Now we substitute this value into the formula and solve for $$n$$:

$$1.73 = \sqrt{n(n+2)}$$

Squaring both sides gives

$$1.73^2 = n(n+2).$$

Since $$1.73^2 \approx 3.00,$$ we have

$$n(n+2) = 3.$$

Because $$n$$ must be a whole number (one cannot have a fractional unpaired electron), we test small integral values of $$n$$:

For $$n = 0:\;0(0+2)=0\ne3$$

For $$n = 1:\;1(1+2)=1\times3=3$$

The equality is satisfied when $$n = 1$$. So the species we are looking for must possess exactly one unpaired electron.

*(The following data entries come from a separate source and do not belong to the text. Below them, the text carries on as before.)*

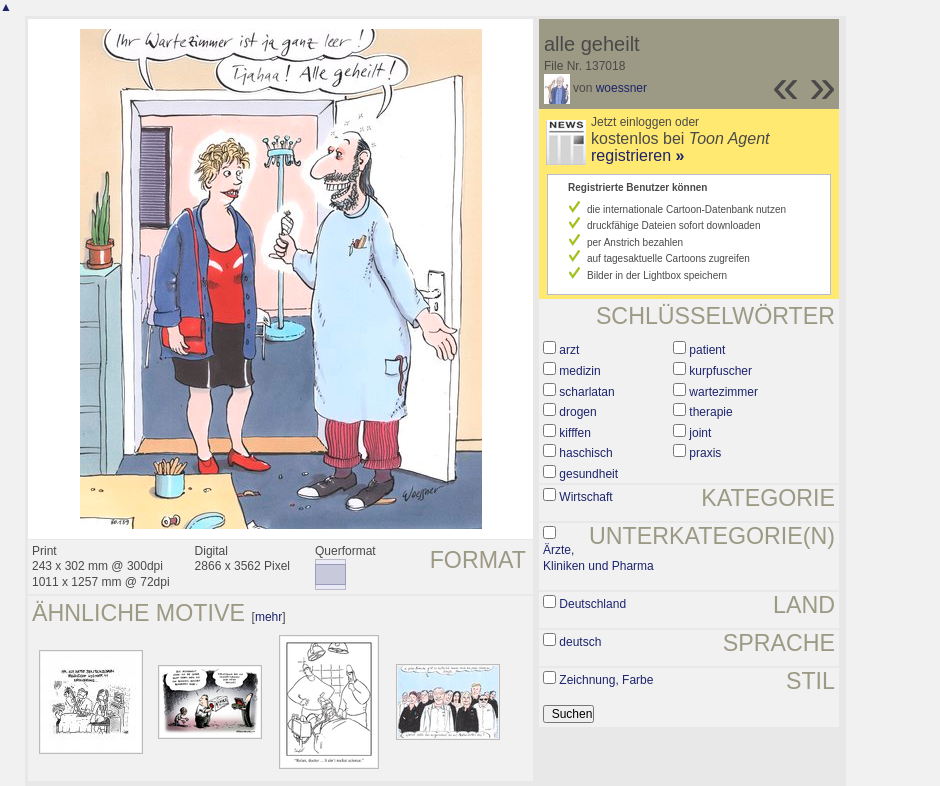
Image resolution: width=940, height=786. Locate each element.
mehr (268, 617)
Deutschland (592, 604)
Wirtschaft (585, 497)
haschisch (585, 453)
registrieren (637, 155)
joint (700, 433)
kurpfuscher (720, 371)
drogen (577, 412)
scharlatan (586, 392)
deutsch (580, 642)
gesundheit (588, 474)
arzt (569, 350)
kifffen (575, 433)
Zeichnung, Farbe (606, 680)
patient (707, 350)
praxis (705, 453)
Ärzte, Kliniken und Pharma (598, 558)
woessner (621, 88)
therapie (710, 412)
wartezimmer (723, 392)
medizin (579, 371)
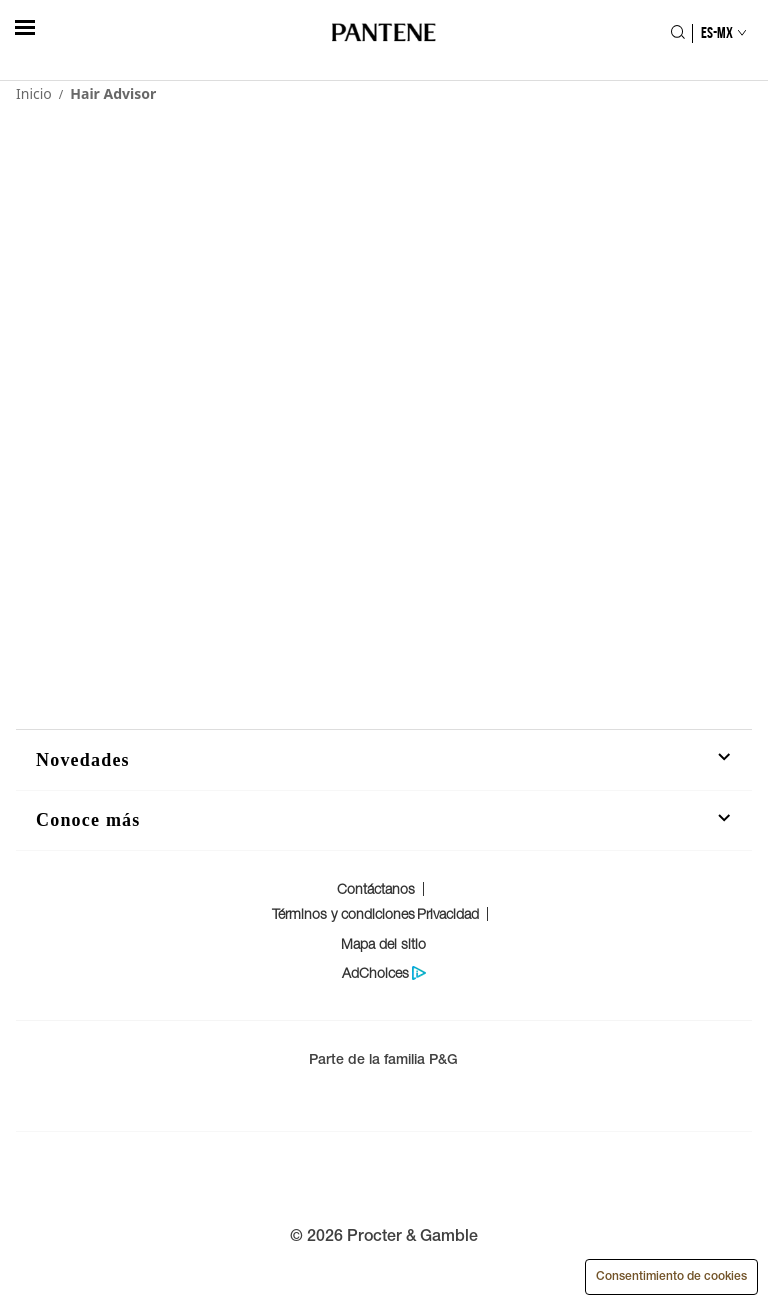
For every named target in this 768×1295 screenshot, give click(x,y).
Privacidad (448, 913)
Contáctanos (376, 888)
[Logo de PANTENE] (384, 33)
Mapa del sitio (383, 943)
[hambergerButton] (25, 27)
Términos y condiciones (343, 913)
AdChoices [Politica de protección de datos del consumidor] (375, 973)
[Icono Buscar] (677, 34)
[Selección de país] (715, 33)
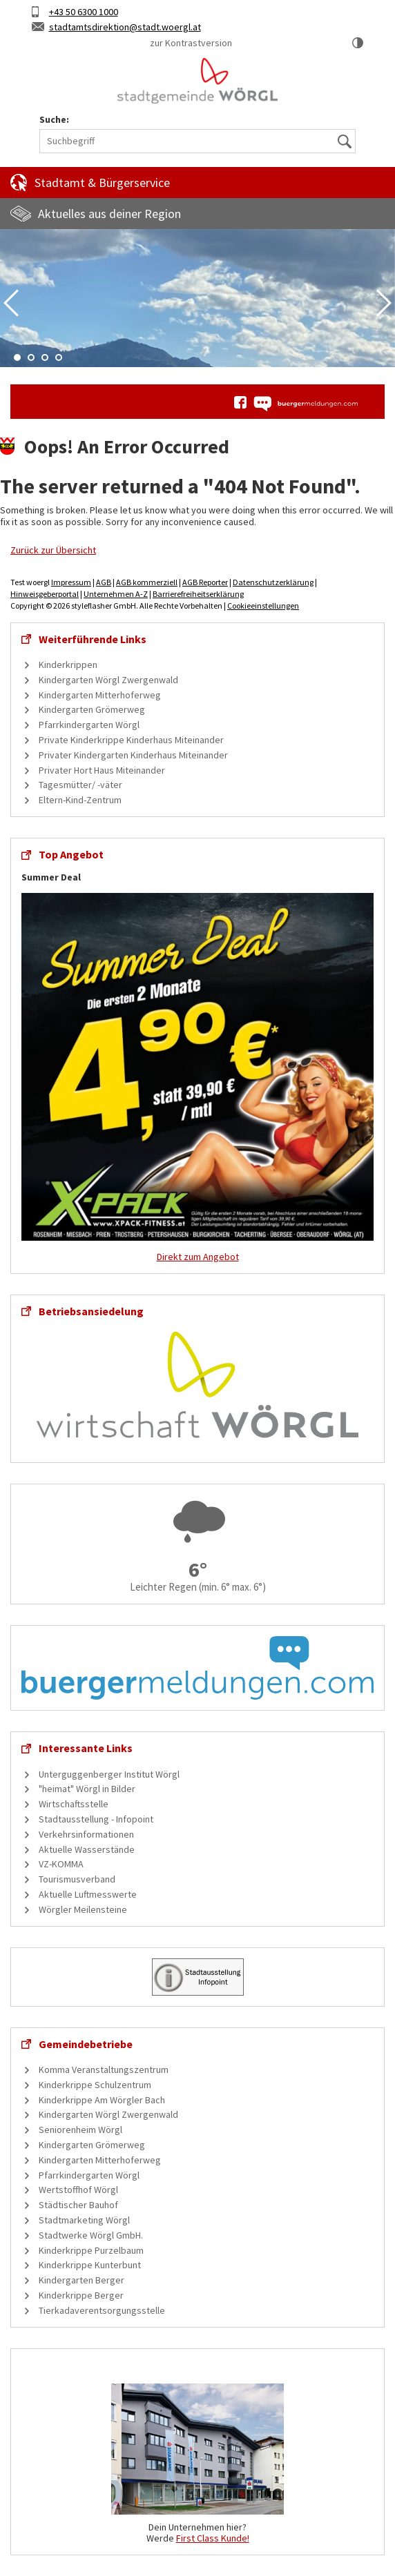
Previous (11, 303)
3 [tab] (44, 357)
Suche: (54, 120)
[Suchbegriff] (197, 141)
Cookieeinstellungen (263, 605)
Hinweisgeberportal (44, 594)
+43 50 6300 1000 (83, 12)
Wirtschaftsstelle (73, 1804)
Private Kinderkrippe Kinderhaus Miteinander (131, 740)
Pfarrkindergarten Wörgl (89, 724)
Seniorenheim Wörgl (80, 2129)
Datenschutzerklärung (273, 582)
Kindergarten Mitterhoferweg (100, 695)
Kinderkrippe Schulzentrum (95, 2084)
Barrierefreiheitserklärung (198, 594)
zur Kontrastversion (191, 43)
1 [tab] (17, 357)
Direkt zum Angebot (198, 1256)
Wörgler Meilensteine (83, 1909)
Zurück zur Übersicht (53, 550)
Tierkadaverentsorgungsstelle (102, 2310)
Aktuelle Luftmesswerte (88, 1894)
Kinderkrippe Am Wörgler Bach (102, 2100)
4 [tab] (58, 357)
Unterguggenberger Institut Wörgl (109, 1774)
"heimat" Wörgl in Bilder (87, 1788)
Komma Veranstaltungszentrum (103, 2069)
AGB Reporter (205, 582)
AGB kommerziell (146, 582)
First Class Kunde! (212, 2538)
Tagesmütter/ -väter (80, 784)
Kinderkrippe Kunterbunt (90, 2265)
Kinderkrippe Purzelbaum (91, 2250)
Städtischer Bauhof (78, 2205)
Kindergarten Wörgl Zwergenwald (108, 680)
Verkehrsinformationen (86, 1834)
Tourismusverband (77, 1879)
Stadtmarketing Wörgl (84, 2220)
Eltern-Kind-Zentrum (80, 800)
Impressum (71, 582)
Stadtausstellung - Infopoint (96, 1819)
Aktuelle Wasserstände (87, 1849)
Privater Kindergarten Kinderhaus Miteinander (133, 755)
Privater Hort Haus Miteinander (102, 770)
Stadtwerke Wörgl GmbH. (91, 2235)
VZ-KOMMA (61, 1864)
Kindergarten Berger (81, 2280)
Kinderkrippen (68, 664)
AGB (103, 582)
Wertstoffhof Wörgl (78, 2189)
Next (384, 303)
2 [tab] (31, 357)
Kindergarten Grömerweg (92, 709)
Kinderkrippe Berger (81, 2295)
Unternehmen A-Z (116, 594)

Next we examine the molecular orbital configurations of the given dioxygen species using the well-accepted ordering for $$\mathrm{O_2}$$ and its ions (after $$\sigma_{2p_z}$$ the $$\pi_{2p_x}$$ and $$\pi_{2p_y}$$ come before $$\pi_{2p_x}^\*,\;\pi_{2p_y}^\*$$):

Neutral $$\mathrm{O_2}$$ has 16 electrons. Its valence-orbital filling ends as

$$\pi_{2p_x}^2\;\pi_{2p_y}^2\;\pi_{2p_x}^\*{}^1\;\pi_{2p_y}^\*{}^1$$

This leaves two unpaired electrons (one in each $$\pi^\*$$), so $$n = 2$$ and $$\mu \approx 2.83\;\text{B.M.}$$, not 1.73.

The cation $$\mathrm{O_2^+}$$ has one electron fewer (15 electrons). Removing one of the antibonding electrons gives

$$\pi_{2p_x}^2\;\pi_{2p_y}^2\;\pi_{2p_x}^\*{}^1\;\pi_{2p_y}^\*{}^0$$

Now only one antibonding orbital contains a single electron, so $$n = 1$$ and $$\mu = 1.73\;\text{B.M.}$$ exactly as required.

The anion $$\mathrm{O_2^-}$$ has one electron more than neutral $$\mathrm{O_2}$$ (17 electrons). The extra electron enters one of the antibonding $$\pi^\*$$ orbitals:

$$\pi_{2p_x}^2\;\pi_{2p_y}^2\;\pi_{2p_x}^\*{}^2\;\pi_{2p_y}^\*{}^1$$

Again there is only one unpaired electron (now in the other $$\pi^\*$$), so $$n = 1$$ and $$\mu = 1.73\;\text{B.M.}$$

Finally, $$\mathrm{O_2^{2-}}$$ (peroxide) would have even numbers of electrons in all orbitals, giving $$n = 0$$, so it is diamagnetic and not listed among the options anyway.

Putting everything together, the species that exhibit a magnetic moment of $$1.73\;\text{B.M.}$$ are those containing exactly one unpaired electron, namely $$\mathrm{O_2^-}$$ and $$\mathrm{O_2^+}$$.

Hence, the correct answer is Option A.